More than ten years ago when The Sureshot was first published there was one main issue the editors had with my story; alcohol. They didn’t catch a hundred spelling and grammar errors, they weren’t interested in improving the story arch, nor character depth nor conflict resolutions. Nope. The biggest issue the chief editor had was that my characters drank alcohol.

I had not even thought about it when I wrote the story. The setting reflected medieval Europe and so when I wrote it I had characters drinking mead or ale. I didn’t do it to promote drinking. In fact, I didn’t even know why I wrote it like that except that in any story I ever heard of about medieval Europe, including most of the Disney stories, they drank alcoholic beverages. I didn’t know why, that’s just what they did. The editor said to take it out (they were Bible belt protestants) so I wrote generic “drink” in place of things like mead or ale.
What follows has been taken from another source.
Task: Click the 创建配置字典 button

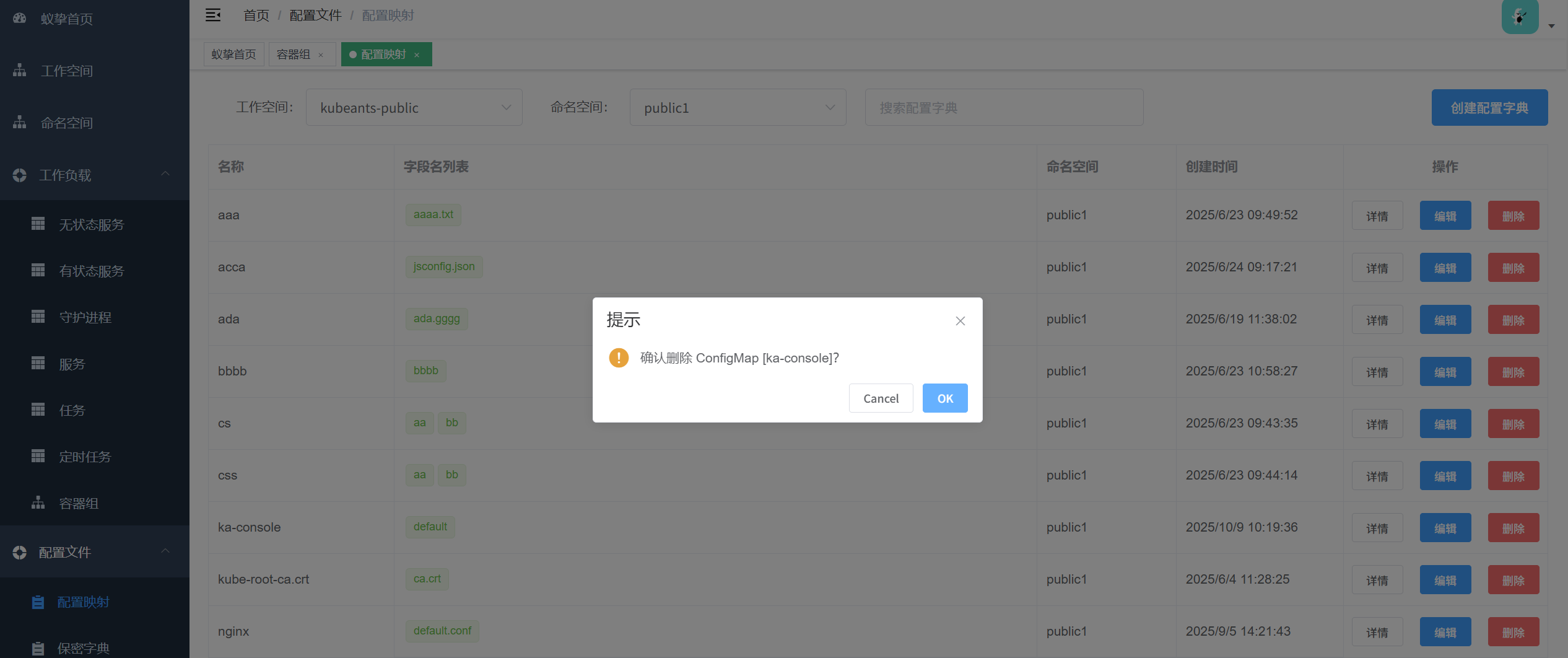Action: tap(1489, 108)
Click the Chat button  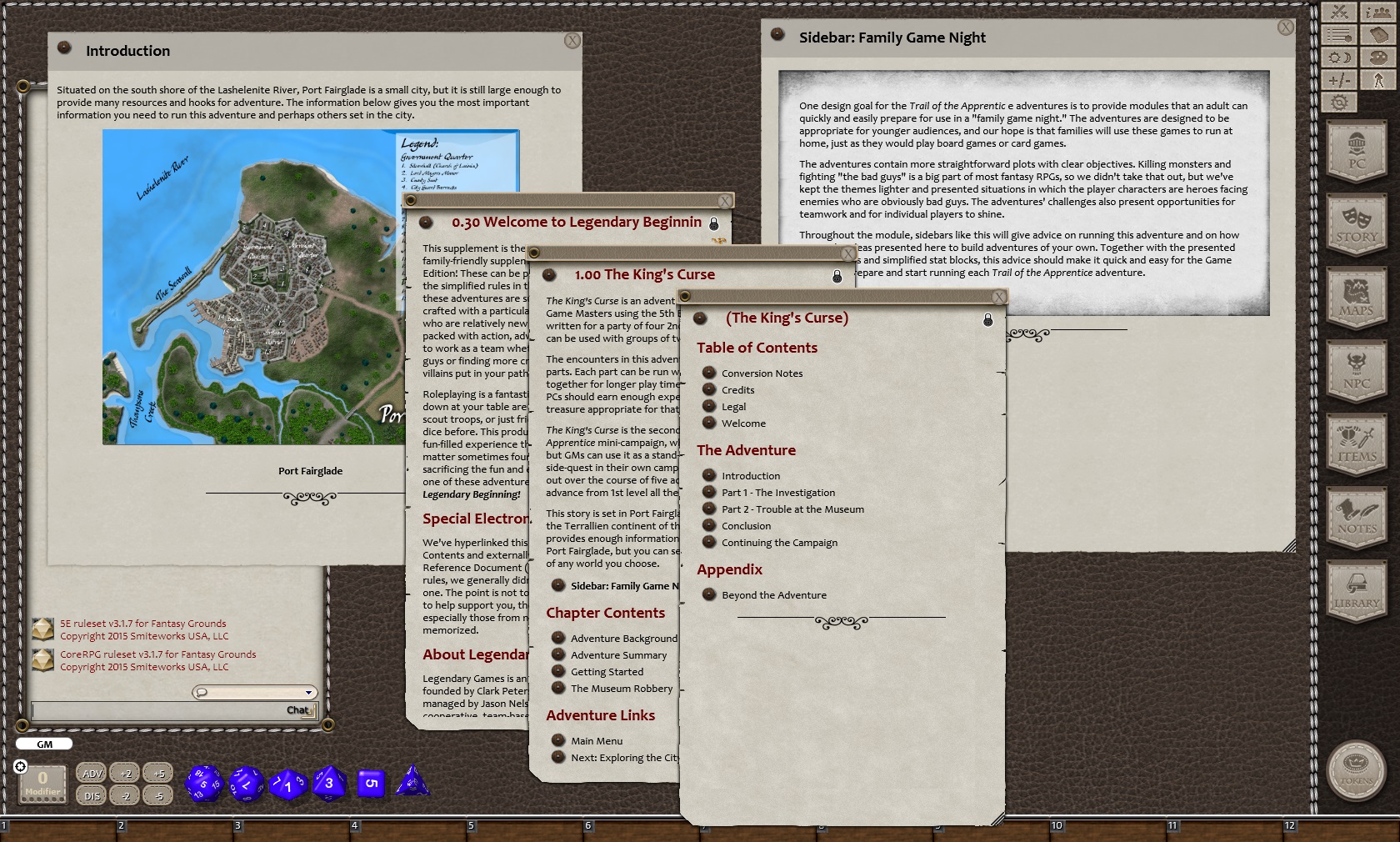pos(296,711)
I always thought the edit was stupid and continue to believe that. I did research on why people drank alcohol and mostly it was because of the lack of clean water, lack of refrigeration and besides, it can get your drunk!

It turns out that even today, many microbes live in water. Bacteria cause millions to get sick and many of those to die every year in the 21st century. In the days before bottled and purified water, only boiled water was safe and who wanted to boil water every time you were thirsty? No one. Alcohol is fermented to the point where the yeast, as well as any bacteria, die. I even saw a video where some people used water from a duck pond to make beer. They measured the level and types of bacteria in the water before the fermentation process and it was essentially deadly. After they made the water to make beer there was zero bacteria in it. So it is simple, beer is much safer to drink.

Needless to say, I wrote alcohol back into the story so cheers!